Jornada de contrastes

Entre Iqique e Arica, a “especial” do dia tinha 377 Km, maioritariamente em piso pedregoso, mas também com sectores de terra arenosa e dunas de areia, e ainda com partes bastante exigentes na navegação.

Hélder Rodrigues foi o 4.º mais rápido na jornada, atrás de Joan Barreda, Marc Coma e Cyril Despres, consolidando o 3.º lugar na classificação geral. “Fiz a etapa quase sempre sozinho. De início o Paulo apanhou-me e veio atrás de mim, mas depois atrasou-se,” explicou Rodrigues. Além disso, “ontem mudámos o motor, mas tudo correu bem e estamos firmes no 3.º lugar.” No entanto, até ao momento a organização ainda não introduziu os 15 minutos de penalização pela troca de motor, mas tal não afecta o posicionamento do lusitano no acumulado da prova.

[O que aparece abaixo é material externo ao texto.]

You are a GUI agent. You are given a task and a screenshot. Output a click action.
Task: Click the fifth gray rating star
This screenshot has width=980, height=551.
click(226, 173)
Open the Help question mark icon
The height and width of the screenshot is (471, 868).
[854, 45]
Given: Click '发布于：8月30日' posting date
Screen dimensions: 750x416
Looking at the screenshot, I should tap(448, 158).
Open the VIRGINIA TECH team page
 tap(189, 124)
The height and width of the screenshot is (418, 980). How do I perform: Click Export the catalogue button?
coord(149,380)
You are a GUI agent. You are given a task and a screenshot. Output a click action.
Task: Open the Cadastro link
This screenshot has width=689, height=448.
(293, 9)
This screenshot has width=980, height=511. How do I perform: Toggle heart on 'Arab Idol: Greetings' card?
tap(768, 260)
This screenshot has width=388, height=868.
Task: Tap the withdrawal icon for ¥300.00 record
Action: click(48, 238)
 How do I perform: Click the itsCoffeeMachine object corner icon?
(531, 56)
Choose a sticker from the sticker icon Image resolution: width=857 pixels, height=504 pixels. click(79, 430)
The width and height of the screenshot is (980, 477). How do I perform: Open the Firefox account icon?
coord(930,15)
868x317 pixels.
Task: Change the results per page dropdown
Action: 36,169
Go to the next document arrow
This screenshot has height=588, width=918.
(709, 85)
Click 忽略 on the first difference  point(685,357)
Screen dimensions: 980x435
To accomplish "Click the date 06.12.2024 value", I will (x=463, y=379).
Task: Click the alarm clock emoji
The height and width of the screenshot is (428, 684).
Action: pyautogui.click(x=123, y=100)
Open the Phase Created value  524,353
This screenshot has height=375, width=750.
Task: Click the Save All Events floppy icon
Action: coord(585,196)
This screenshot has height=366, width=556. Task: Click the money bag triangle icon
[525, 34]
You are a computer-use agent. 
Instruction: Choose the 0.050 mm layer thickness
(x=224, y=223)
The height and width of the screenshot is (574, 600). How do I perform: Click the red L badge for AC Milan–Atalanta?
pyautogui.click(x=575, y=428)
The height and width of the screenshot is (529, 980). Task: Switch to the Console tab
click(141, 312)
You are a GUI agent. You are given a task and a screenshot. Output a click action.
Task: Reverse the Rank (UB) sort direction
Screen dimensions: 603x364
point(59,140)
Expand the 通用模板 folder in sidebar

Paulo Gonçalves viveu uma jornada de contrastes. Foi o mais rápido durante a primeira metade da etapa, mas depois sofreu aparatosa queda, ao embater numa pedra escondida na areia. Gonçalves prosseguiu em acção, acabando por averbar o 12.º tempo do dia, mas posteriormente foi “brindado” com 6 horas de penalização, por motivos ainda não divulgados pela organização. Em consequência, baixou do 7.º para o 36.º lugar na tabela geral.

Este atraso de Gonçalves permitiu a Ruben Faria subir uma posição, fechando agora o “top ten”, sendo igualmente o 10.º na tirada. “Foi uma etapa tranquila. Encontrei rapidamente um bom ritmo mas sem correr riscos, pois a disputa do primeiro lugar está ao rubro. Tenho de garantir que se o Cyril necessitar da minha ajuda… eu vou lá estar!”

Pedro Bianchi Prata também registou um dia sem percalços dignos de nota. Foi 50.º na etapa, e surge agora no 47.º posto na “geral” da prova. “Não tive nenhum problema, mas também não arrisquei nada. Havia uma parte difícil de navegação, onde muita gente se enganou. Vou continuar a manter este ritmo para chegar a Lima.”

Na dianteira, a luta pela vitória está cada vez mais assanhada entre Despres e Coma, agora separados por escassos 21 segundos. Amanhã a caravana deixa o Chile e entra no Perú, país que recebe pela primeira vez o “Dakar”. Além de 171 Km de ligação, o “prato de substância” será o sector selectivo com 538 Km. Por outro lado, esta constitui a primeira parte de uma “etapa maratona”, e isso significa que no final no dia apenas os pilotos podem fazer intervenções mecânicas nas suas máquinas.

Classificação – após a 10.ª etapa: 1.º Cyril Despres (KTM) 9h07m39s; 2.º Marc Coma (KTM) a 0.21; 3.º Hélder Rodrigues (Yamaha) a 45.56; 4.º Jordi Viladoms (KTM) a 1h18.52; 5.º Stefan Svitko (KTM) a 1h24.38; 6.º Gerard Farres Guell (KTM) a 1h35.21; 7.º Pal Anders Ullevalseter (KTM) a 1h56.22; 8.º Olivier Pain (Yamaha) a 2h08.22; 9.º Alessandro Botturi (KTM) a 2h15.51; 10.º Ruben Faria (KTM) a 2h40.27; … 36.º Paulo Gonçalves (Husqvarna) a 7h41.41; … 47.º Pedro Bianchi Prata (Husqvarna) a 10h21.46; etc.